= Inside plant =

In telecommunications, the term inside plant has the following meanings:

- All the cabling and equipment installed in a telecommunications facility, including the main distribution frame (MDF) and all the equipment extending inward therefrom, such as PABX or central office equipment, MDF heat coil protectors, and grounding systems.
- In radio and radar systems, all communications-electronics (C-E) equipment that is installed in buildings.

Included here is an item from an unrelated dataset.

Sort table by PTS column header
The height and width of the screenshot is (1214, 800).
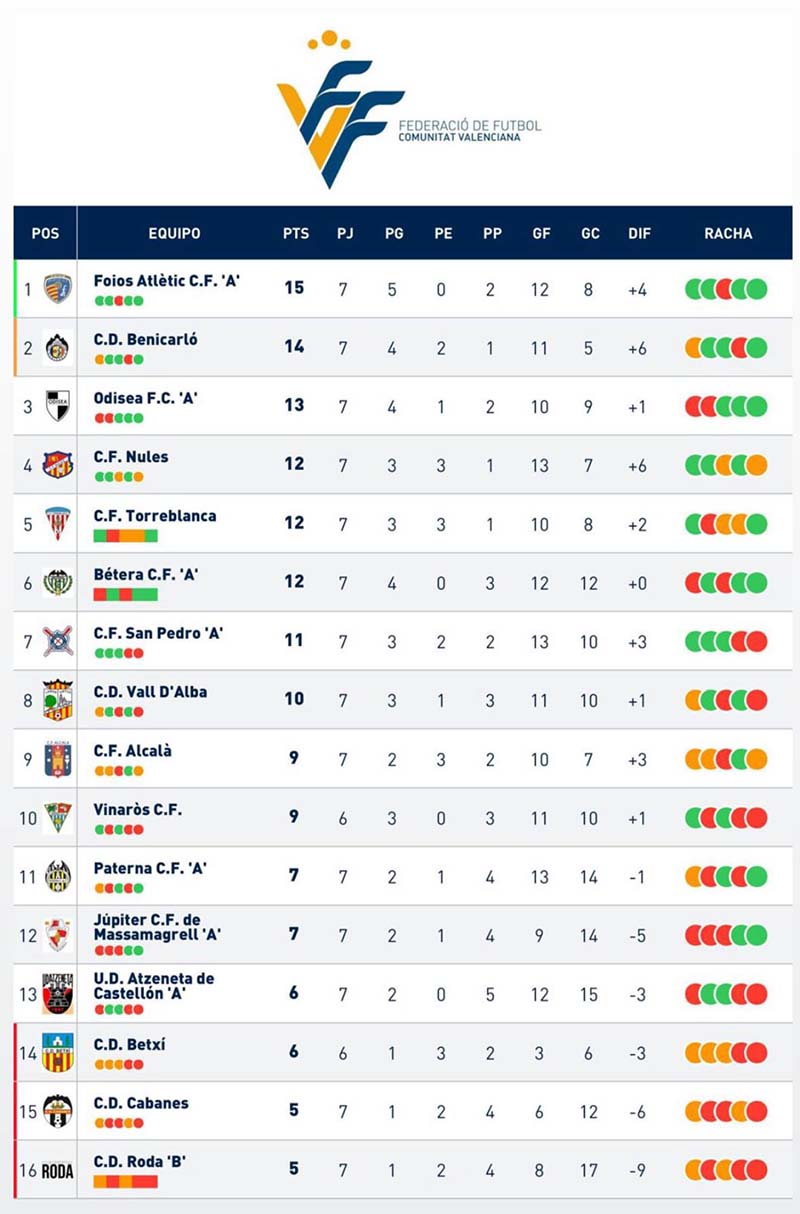click(x=295, y=233)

Around the turn of the 21st century, DSLAMs became an important part of telephone company inside plant. Inside plant will also have distribution frames and other equipment including passive optical network (name depends on the Service Provider).

==Power==
A typical power system for a switching office in an inside plant consists of the elements listed below:
- AC power system
  - AC input switch gear
  - Standby AC plant (where appropriate)
  - AC distribution system (essential and non-essential loads)
  - AC backup systems for uninterruptible loads and protected loads
- DC power system
  - Rectifiers and plant controls
  - Storage batteries
  - DC distribution system.
For safety and reliability reasons, it is desirable that all telecommunications loads be DC powered with minimal AC-powered devices used. Telcordia GR-513, Power Requirements in Telecommunications Plant (LSSGR Section 13), contains detailed industry requirements for using power in an inside plant.

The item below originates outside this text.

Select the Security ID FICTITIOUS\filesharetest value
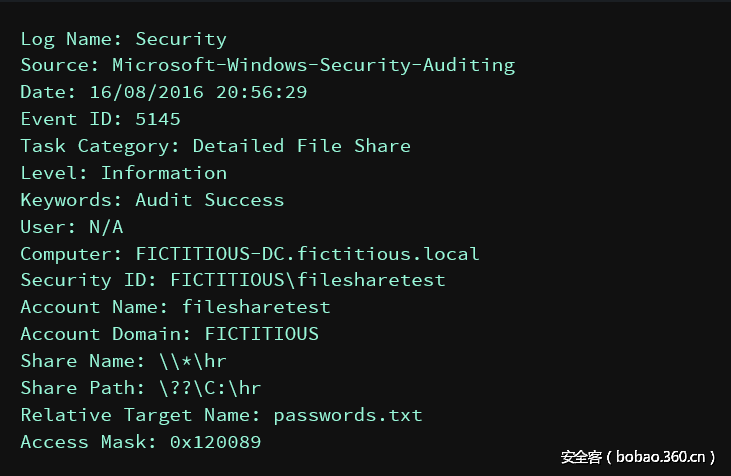Viewport: 731px width, 476px height. pos(307,281)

Both integrated and isolated bonding networks as per Telcordia GR-295, Mesh and Isolated Bonding Networks: Definition and Application to Telephone Central Offices, are a technically viable means to ground and bond the equipment in a safe and effective manner. However, the integrated or mesh bonding schemes are preferred over isolated bonding networks because of the added costs and efforts required to manage, control, and maintain the isolation for the equipment, particularly during equipment upgrade and modifications to the plant. This preference is based on a pragmatic desire for lower costs and ease of management, and to simplify operations during plant modifications/upgrades.

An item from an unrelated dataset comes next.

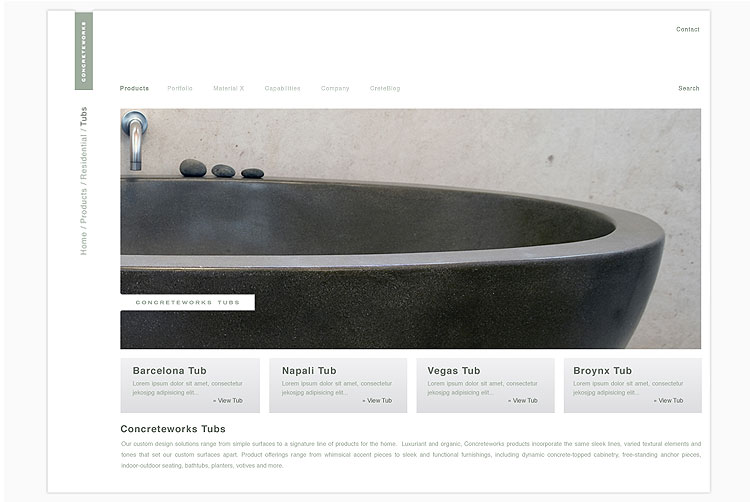The height and width of the screenshot is (502, 750).
Task: Open the Products menu item
Action: [x=134, y=88]
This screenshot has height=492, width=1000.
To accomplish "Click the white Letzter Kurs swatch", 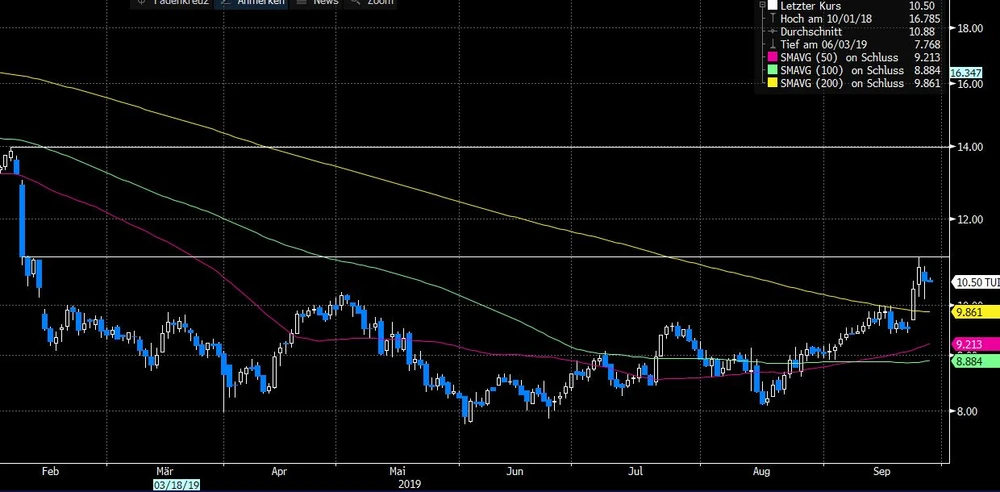I will coord(772,5).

For a comprehensive analysis of the energy efficiency and environmental soundness of a power system, one should ideally consider a wider range of factors than strict energy conversion AC-to-DC power efficiency. These environmental factors cover a wider vision known as Industrial Ecology within which each manufacturing step of the products need to be considered from a Design for Environment (DfE) factors standpoint.